Mitochondria-Rich Extracellular Vesicles Rescue Patient-Specific Cardiomyocytes From Doxorubicin Injury: Insights Into the SENECA Trial

JACC CardioOncol. 2021 Jul 27;3(3):428-440. doi: 10.1016/j.jaccao.2021.05.006. eCollection 2021 Sep.

Abstract

Background: Anthracycline-induced cardiomyopathy (AIC) is a significant source of morbidity and mortality in cancer survivors. The role of mesenchymal stem cells (MSCs) in treating AIC was evaluated in the SENECA trial, a Phase 1 National Heart, Lung, and Blood Institute-sponsored study, but the mechanisms underpinning efficacy in human tissue need clarification.

Objectives: The purpose of this study was to perform an in vitro clinical trial evaluating the efficacy and putative mechanisms of SENECA trial-specific MSCs in treating doxorubicin (DOX) injury, using patient-specific induced pluripotent stem cell-derived cardiomyocytes (iCMs) generated from SENECA patients.

Methods: Patient-specific iCMs were injured with 1 μmol/L DOX for 24 hours, treated with extracellular vesicles (EVs) from MSCs by either coculture or direct incubation and then assessed for viability and markers of improved cellular physiology. MSC-derived EVs were separated into large extracellular vesicles (L-EVs) (>200 nm) and small EVs (<220nm) using a novel filtration system.

Results: iCMs cocultured with MSCs in a transwell system demonstrated improved iCM viability and attenuated apoptosis. L-EVs but not small EVs recapitulated this therapeutic effect. L-EVs were found to be enriched in mitochondria, which were shown to be taken up by iCMs. iCMs treated with L-EVs demonstrated improved contractility, reactive oxygen species production, ATP production, and mitochondrial biogenesis. Inhibiting L-EV mitochondrial function with 1-methyl-4-phenylpyridinium attenuated efficacy.

Conclusions: L-EV-mediated mitochondrial transfer mitigates DOX injury in patient-specific iCMs. Although SENECA was not designed to test MSC efficacy, consistent tendencies toward a positive effect were observed across endpoints. Our results suggest a mechanism by which MSCs may improve cardiovascular performance in AIC independent of regeneration, which could inform future trial design evaluating the therapeutic potential of MSCs.

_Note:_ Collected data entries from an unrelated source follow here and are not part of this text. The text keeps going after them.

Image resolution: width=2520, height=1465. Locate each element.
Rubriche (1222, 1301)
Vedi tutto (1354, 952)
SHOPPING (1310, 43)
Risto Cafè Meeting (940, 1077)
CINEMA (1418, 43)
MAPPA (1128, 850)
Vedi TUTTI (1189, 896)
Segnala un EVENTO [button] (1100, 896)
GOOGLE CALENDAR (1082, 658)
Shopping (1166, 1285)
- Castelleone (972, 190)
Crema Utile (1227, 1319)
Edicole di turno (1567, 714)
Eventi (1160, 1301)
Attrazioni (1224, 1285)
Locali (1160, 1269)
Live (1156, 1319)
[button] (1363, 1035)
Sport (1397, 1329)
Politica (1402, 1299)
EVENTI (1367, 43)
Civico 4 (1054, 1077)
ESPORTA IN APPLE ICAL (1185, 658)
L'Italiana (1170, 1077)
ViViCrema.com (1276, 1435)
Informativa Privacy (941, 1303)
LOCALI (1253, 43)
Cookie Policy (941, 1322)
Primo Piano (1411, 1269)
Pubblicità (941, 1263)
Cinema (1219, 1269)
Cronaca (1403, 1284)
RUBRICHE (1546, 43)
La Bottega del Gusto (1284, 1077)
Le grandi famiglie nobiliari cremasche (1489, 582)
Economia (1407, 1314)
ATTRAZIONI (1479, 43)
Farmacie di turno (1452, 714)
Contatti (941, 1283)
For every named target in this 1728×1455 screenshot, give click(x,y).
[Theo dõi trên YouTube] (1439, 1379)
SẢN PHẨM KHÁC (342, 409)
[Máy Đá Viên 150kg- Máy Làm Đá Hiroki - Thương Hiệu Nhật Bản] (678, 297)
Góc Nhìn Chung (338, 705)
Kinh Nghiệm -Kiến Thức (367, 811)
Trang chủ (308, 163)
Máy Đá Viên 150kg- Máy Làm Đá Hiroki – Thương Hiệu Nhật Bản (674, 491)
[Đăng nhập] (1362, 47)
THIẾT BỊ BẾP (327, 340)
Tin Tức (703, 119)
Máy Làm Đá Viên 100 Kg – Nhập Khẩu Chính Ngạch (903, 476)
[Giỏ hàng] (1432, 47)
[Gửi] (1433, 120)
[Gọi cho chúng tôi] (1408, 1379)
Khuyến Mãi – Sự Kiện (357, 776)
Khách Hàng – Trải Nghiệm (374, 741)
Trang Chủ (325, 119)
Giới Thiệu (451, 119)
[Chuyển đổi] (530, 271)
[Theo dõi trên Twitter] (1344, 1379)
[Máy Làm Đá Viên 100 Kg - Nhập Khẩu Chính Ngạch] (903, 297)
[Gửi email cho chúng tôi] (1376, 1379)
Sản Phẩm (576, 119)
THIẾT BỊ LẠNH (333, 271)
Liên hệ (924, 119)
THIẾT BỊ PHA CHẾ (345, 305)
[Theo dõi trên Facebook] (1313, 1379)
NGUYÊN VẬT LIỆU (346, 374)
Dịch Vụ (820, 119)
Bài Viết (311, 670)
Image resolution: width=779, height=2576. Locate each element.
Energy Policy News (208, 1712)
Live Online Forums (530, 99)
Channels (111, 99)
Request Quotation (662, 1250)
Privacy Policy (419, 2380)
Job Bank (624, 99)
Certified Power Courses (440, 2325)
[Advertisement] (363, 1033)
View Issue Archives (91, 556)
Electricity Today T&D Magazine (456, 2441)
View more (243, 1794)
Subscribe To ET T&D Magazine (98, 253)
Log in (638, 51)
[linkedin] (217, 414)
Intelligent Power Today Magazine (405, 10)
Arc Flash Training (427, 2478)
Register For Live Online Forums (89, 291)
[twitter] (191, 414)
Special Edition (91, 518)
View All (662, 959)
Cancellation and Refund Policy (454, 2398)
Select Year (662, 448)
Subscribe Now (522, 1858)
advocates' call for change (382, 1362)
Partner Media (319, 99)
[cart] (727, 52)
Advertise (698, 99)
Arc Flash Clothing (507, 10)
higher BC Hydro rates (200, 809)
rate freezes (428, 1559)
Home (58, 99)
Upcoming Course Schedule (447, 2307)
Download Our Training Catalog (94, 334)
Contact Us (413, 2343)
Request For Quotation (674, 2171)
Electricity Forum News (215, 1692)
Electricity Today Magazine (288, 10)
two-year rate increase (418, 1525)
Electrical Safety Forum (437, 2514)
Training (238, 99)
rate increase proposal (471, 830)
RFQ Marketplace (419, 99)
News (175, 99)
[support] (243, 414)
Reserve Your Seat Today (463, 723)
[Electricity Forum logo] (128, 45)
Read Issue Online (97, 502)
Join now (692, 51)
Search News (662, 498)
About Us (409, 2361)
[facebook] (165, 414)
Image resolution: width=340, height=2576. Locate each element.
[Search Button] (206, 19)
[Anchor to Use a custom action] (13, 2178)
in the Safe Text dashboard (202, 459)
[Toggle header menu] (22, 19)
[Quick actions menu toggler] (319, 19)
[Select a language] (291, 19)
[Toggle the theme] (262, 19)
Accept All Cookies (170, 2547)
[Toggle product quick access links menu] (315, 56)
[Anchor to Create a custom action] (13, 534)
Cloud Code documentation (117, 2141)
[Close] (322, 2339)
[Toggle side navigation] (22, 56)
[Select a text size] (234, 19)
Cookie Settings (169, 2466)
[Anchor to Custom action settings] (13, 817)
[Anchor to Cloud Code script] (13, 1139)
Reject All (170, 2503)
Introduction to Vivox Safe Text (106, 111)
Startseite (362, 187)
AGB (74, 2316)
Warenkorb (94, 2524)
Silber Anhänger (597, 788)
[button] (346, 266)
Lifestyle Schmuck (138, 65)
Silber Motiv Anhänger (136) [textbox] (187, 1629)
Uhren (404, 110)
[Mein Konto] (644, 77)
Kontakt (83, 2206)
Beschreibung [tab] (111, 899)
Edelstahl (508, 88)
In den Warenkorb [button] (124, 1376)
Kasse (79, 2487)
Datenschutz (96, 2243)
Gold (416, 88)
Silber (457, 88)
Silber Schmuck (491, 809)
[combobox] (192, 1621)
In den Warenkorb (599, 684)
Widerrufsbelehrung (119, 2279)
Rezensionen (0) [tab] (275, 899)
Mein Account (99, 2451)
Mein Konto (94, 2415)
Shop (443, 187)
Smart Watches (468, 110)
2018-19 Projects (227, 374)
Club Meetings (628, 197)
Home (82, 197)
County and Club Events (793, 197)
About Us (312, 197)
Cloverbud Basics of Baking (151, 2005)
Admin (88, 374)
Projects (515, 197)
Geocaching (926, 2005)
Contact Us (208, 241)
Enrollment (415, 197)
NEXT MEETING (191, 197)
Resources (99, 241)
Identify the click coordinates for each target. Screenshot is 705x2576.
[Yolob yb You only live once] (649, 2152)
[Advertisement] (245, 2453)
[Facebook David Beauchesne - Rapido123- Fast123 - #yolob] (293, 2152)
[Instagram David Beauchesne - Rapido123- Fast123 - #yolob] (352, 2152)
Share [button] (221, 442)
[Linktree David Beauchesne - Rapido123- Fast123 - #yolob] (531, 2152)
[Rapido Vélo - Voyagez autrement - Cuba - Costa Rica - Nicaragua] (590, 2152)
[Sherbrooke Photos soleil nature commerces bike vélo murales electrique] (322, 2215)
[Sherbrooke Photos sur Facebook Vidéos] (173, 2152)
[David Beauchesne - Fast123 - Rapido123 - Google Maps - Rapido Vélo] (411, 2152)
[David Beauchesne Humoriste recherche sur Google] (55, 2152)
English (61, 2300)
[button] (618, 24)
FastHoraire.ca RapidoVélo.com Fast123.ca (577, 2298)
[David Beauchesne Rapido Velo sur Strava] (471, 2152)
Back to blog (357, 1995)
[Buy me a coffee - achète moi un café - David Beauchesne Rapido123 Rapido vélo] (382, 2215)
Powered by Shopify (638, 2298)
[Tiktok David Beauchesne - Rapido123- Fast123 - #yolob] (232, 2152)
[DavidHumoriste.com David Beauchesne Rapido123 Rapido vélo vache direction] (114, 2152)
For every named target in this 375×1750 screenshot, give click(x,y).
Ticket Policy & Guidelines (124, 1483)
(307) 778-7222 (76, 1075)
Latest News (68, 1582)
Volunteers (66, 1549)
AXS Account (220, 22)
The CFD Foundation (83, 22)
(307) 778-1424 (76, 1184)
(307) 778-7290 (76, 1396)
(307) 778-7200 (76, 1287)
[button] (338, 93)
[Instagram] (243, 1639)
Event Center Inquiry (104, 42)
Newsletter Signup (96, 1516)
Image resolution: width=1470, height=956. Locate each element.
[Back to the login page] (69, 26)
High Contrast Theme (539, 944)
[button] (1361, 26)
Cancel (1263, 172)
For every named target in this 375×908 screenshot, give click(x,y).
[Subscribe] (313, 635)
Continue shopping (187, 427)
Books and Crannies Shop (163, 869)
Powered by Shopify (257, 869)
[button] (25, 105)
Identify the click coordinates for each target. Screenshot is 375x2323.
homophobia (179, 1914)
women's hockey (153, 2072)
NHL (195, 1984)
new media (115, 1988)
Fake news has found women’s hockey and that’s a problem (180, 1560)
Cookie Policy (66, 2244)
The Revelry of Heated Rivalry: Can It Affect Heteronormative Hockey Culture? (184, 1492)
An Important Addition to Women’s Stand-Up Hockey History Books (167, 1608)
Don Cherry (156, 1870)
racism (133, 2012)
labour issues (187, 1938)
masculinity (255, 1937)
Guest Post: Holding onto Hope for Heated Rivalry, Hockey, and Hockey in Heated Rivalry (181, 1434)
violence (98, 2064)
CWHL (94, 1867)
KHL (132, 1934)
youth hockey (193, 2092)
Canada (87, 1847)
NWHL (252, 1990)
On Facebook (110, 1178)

Keywords: AIC, anthracycline induced cardiomyopathy; DOX, doxorubicin; DZR, dexrazoxane; EV, extracellular vesicle; L-EV, large extracellular vesicle; MPP+, 1-methyl-4-phenylpyrindinium; MSC, mesenchymal stem cell; MSC-EV, mesenchymal stem cell derived extracellular vesicle; MTDR, MitoTracker Deep Red; MTG, MitoTracker Green; RBC, red blood cell; ROS, reactive oxygen species; S-EV, small extracellular vesicle; anthracycline; cardiomyopathy; heart failure; iCM, induced cardiomyocyte.